Recent work in the parametric approach is typically based on Auto Regressive (AR) [38] or Auto Regressive Moving Average- (ARMA-) based modelling [3941]. AR- and ARMA-based models in texture synthesis enable blocks to be selectively removed at the encoding stage and reconstructed at the decoder with acceptable perceptual quality. AR- and ARMA-based approaches are suitable for the textures with stationary data, like steady water, grass, and sky; however, they are not suitable for structured texture with nonstationary data as blocks with nonstationary which data are not amenable to AR modelling. Further, they are block-based approaches, and blocking artifacts can appear in the synthesised image. Portilla and Simoncelli [37] propose a statistical model for texture images based on joint statistical constraint on the wavelet coefficients. In the above work, authorsproposed an algorithm for synthesizing textures using sequential projections on to the constraints surfaces; however, the model is the choice of the statistical constraints and not suitable for texture with structural pattern. Wavelet domain hidden Markov tree (HMT-3S) [42] was recently used for texture analysis and synthesis, where it was assumed that three subbands of the two-dimensional DWT, that is, HL, LH, and HH, are independent. The HMT-3S adds dependencies across subbands by treating jointly the three hidden elements across the three orientations; however, HMT-3S is established in the nonredundant DWT and is inferior to redundant DWT for statistical modelling. Also, for structural textures with regular patterns, both HMT and HMT-3S fail to reproduce the regular patterns.

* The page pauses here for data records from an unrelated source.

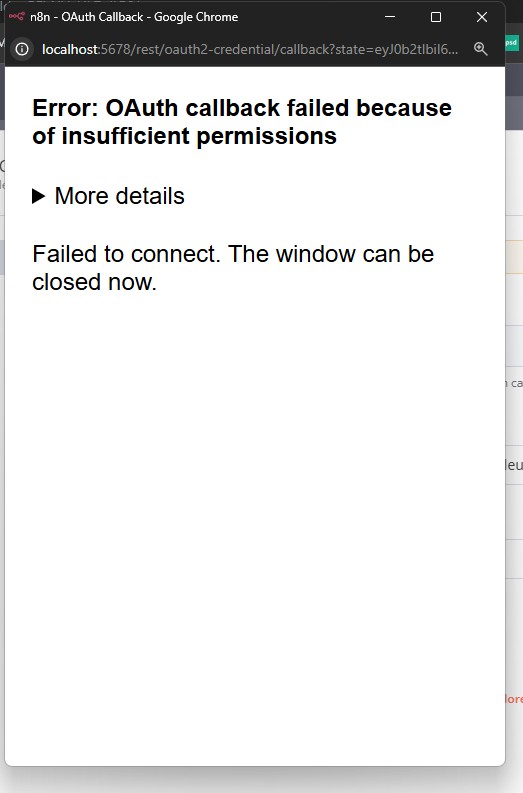
Task: Open the site information icon beside localhost
Action: click(22, 49)
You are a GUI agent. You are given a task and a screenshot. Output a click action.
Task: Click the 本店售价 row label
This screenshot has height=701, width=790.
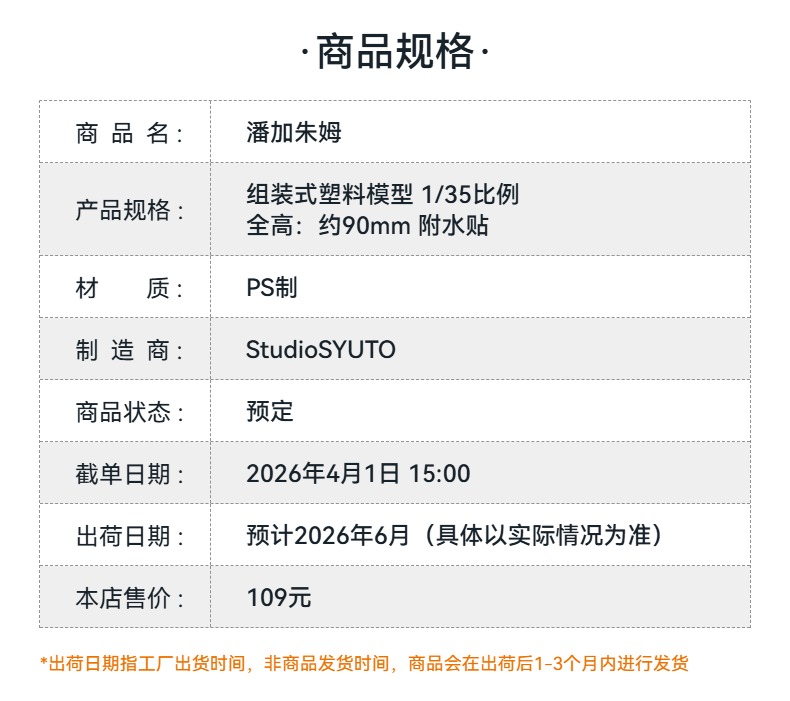[x=129, y=598]

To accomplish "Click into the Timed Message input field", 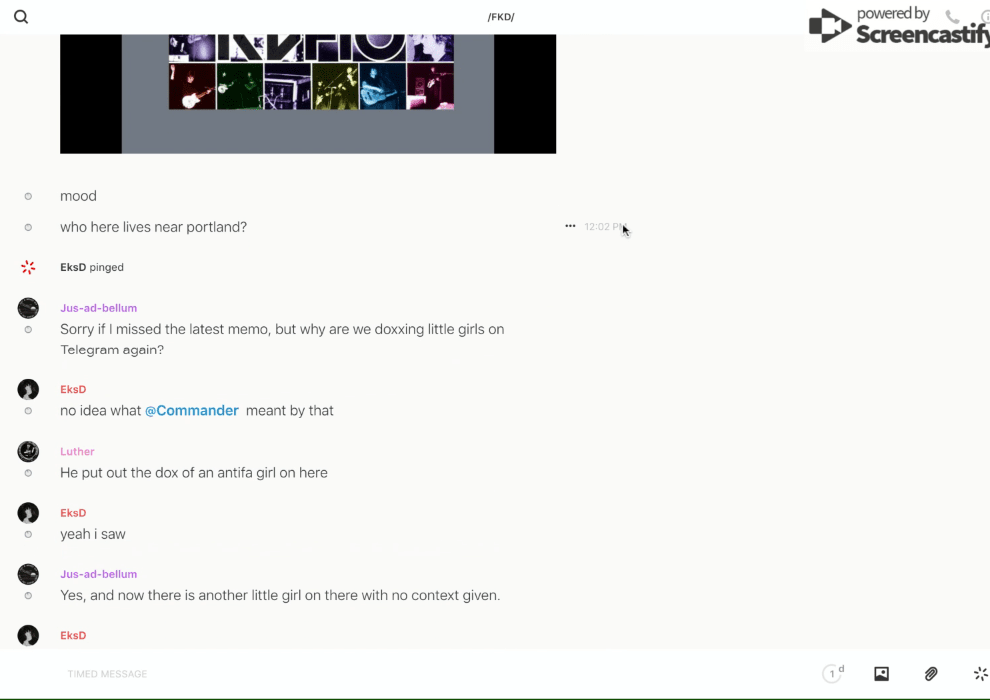I will pos(400,674).
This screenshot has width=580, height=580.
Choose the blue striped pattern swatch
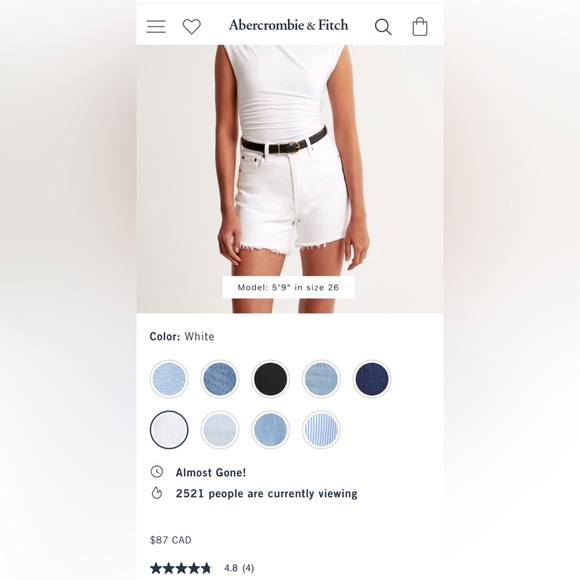coord(321,430)
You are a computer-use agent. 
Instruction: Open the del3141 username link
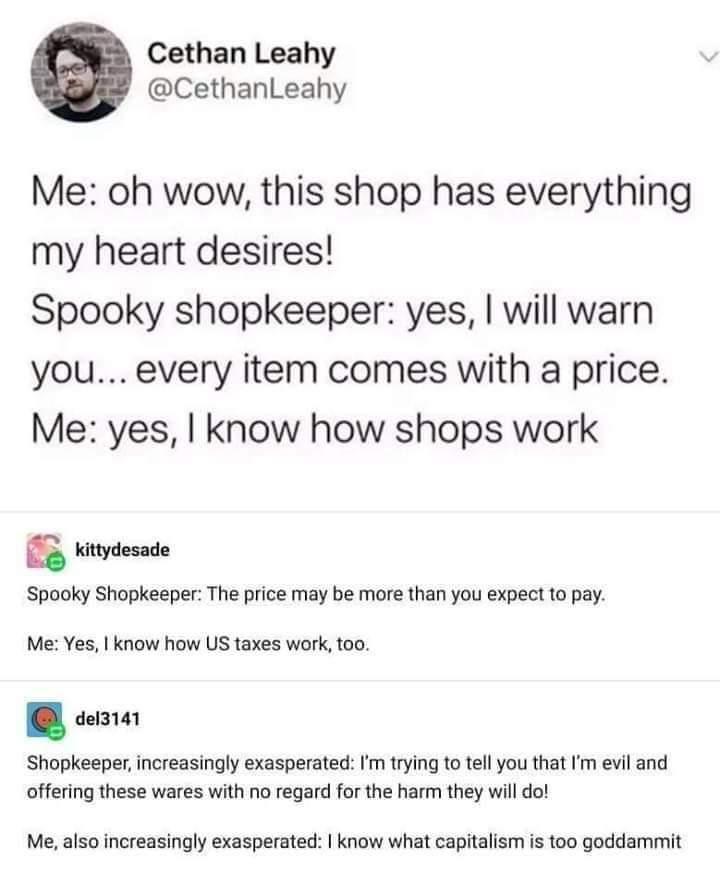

In this paper, we propose a statistically matched wavelet based texture data representation and a compressive sensing based texture synthesis scheme (henceforth we refer the proposed scheme in this paper as SMWT-CS). Statistically matched wavelet based representation [43] causes most of the captured energy to be concentrated in the approximation subspace, while very little information is retained in the detail subspace. We encode not the full-resolution statistically matched wavelet subband coefficients (as normally done in a standard wavelet based image compression) but only the approximation subband coefficients (LL) using standard image compression scheme like JPEG2000 [44] (which accounts for 1/4th of the total coefficients and can be represented using fewer bits). The detail subband coefficients, that is, HL, LH, and HH (which account for 3/4th of the total coefficients), are jointly encoded in a compressive sensing framework and can therefore be represented with fewer measurements. Quality matrix is an essential component for assessing the performance of an image compression system. We have computed Mean Opinion Score (MOS) for subjective assessment as it captures the visual perception of human subjects. We have also computed PSNR for objective assessment of the quality for comparative study.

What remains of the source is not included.